The initial valuation report prepared by the independent appraiser did not include a valuation of the Graceland lease. We have subsequently discussed the Graceland lease with the independent appraiser and they are in the process of completing an appraisal of the value of the lease in accordance with FAS 141. Based on discussions with the independent appraiser and their preliminary estimates, the Registrant currently believes that as a result of the independent appraisal process it will not have additional amounts allocated to the Graceland lease which would have a material impact on its actual or pro forma financial statements. If the independent appraiser were to determine that an additional amount should be allocated to the Graceland lease, the Registrant would re-allocate a portion of the purchase price currently identified as goodwill to the lease. As the lease has a 90 year term, any change in the fair value ascribed to the lease and the resulting change in amortization expense would be highly unlikely to have a significant impact on the Registrant's results of operations.

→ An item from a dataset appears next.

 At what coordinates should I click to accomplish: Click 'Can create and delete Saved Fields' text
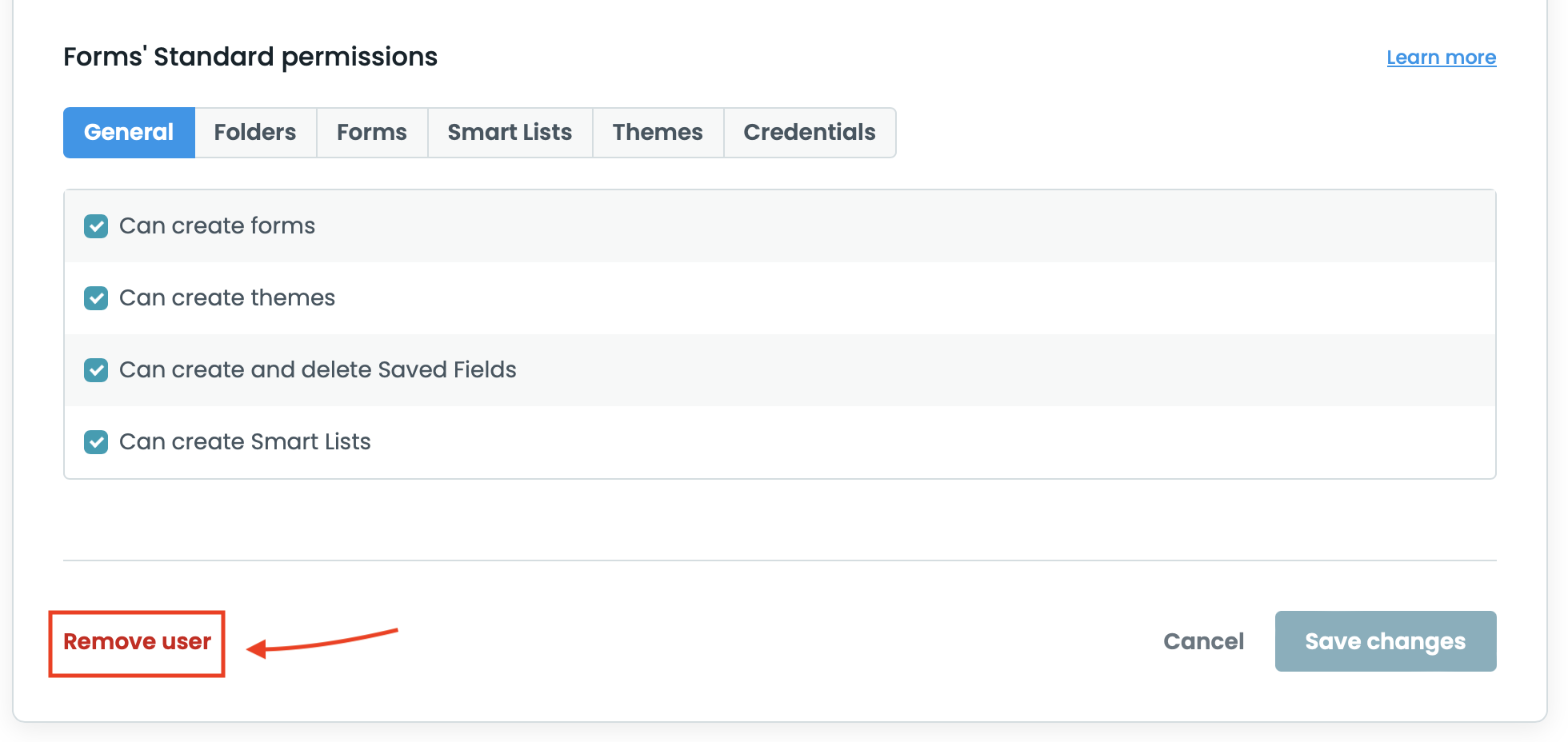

Unaudited Pro Forma Condensed Combined Statements of Operations, page 36
- 5.
- Please explain why the adjustment to depreciation and amortization expense for the three months ended March 31, 2005 of $2,688 does not agree to the total of the amounts of the adjustments for this expense reflected in footnotes 1.B.(v) and 1.C.(iii) of $3,013. Please reconcile and revise these disclosures.
The Registrant has added additional disclosure to Note 1 to the Unaudited Pro Forma Condensed Combined Financial Information beginning on page 39 to clarify that the $2,688 reflects the incremental pro forma depreciation and amortization expense for the periods prior to its acquisition of the Presley business and 19 Entertainment.
- 6.
- Please revise to include footnote disclosure explaining how the adjustments to weighted average shares outstanding for the various transactions reflected in the pro forma statements of operations were calculated or determined.
The Registrant has added additional disclosure to Notes 1A(iv), 1D(iii) and 2 to the Unaudited Pro Forma Condensed Combined Financial Information on pages 38 and 42 to explain how the adjustments to the weighted average shares outstanding for the various transactions reflected in the pro forma statements of operations were determined.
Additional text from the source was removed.